Über der russischen Ausgabe des Buches aus dem Jahr 1955 steht der Titel, "Faust" und darüber der Name des Autors: "Gete". In der Sowjetunion war man sich offenbar mit Pasternak darin einig, dass es nur einen Goethe gäbe, und dass man es nicht nötig hätte, ihn durch einen Vornamen näher zu bestimmen. Es gab keinen Kurt oder Joachim oder Fritz Goethe, es gab nur den einen "Gete".

Zwar wurde Pasternaks Übersetzung kritisiert, aber das lag daran, wie Pasternak selber erklärte, dass er eben das übersetzt hätte, was Goethe schrieb, statt das, was die offizielle Kulturbürokratie gern gehabt hätte, dass Goethe es geschrieben hätte. Das Cover dieses Buches findet man bei Google nicht, ich kann also nicht einfach einen Link hersetzen und muss stattdessen einen Trick anwenden. Das heißt, ich muss auf einem Foto alle Faust-Bücher in meinem Besitz zusammen, im Kollektiv, photographieren, und dabei den Pasternak ganz vorne hinstellen. Und so, im Gruppenbild, erscheint das Buch in einem Kontext außerhalb des Verbots, und meine Leser können erkennen, was man sich unter diesem "Gete" vorzustellen hätte.

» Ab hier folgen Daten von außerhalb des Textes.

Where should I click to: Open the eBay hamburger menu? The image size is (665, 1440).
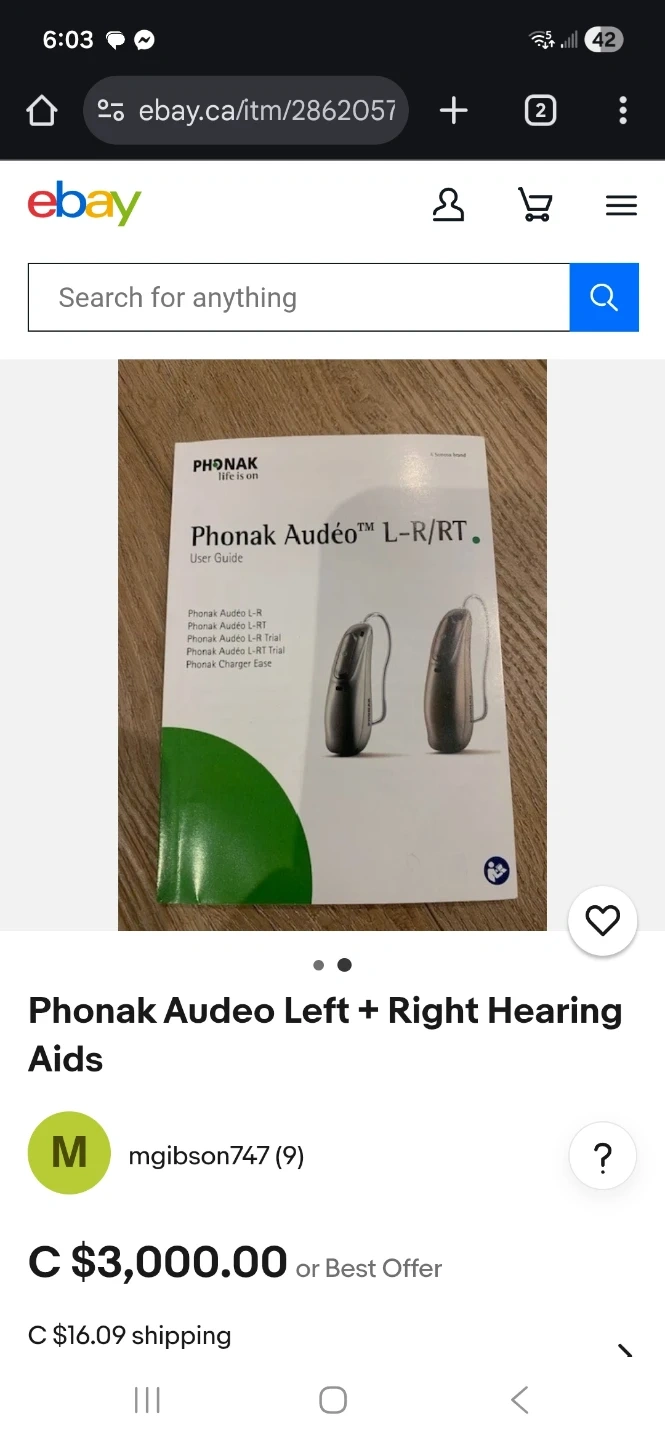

Wie konnte es nun, im Jahr 2013, zu einem Verbot kommen, den Gete bei Strafe zu erwähnen? Nun, ich hatte es einfach toll gefunden, dieses Buch mit den schönen Illustrationen und dem Stempel "Sowjetische Kulturstelle Neuseeland" drin mit auf ein Maori-Marae mitzunehmen. Ich erinnere daran, dass (einem weit verbreiteten Gerücht zufolge) Vladimir Putin in jüngeren Jahren als Kultur-Attaché (sprich KGB-Agent) bei der Botschaft der UdSSR in Wellington tätig gewesen sein soll, und wer weiß, vielleicht war er es, der dieses Buch damals, lange vor Gorbatschow, im Übereifer aus den Beständen der Bibliothek ausgesondert hat? Jedenfalls flottierte es nun einige Jahrzehnte lang durch verschiedene Hände, bis es endlich bei mir gelandet ist.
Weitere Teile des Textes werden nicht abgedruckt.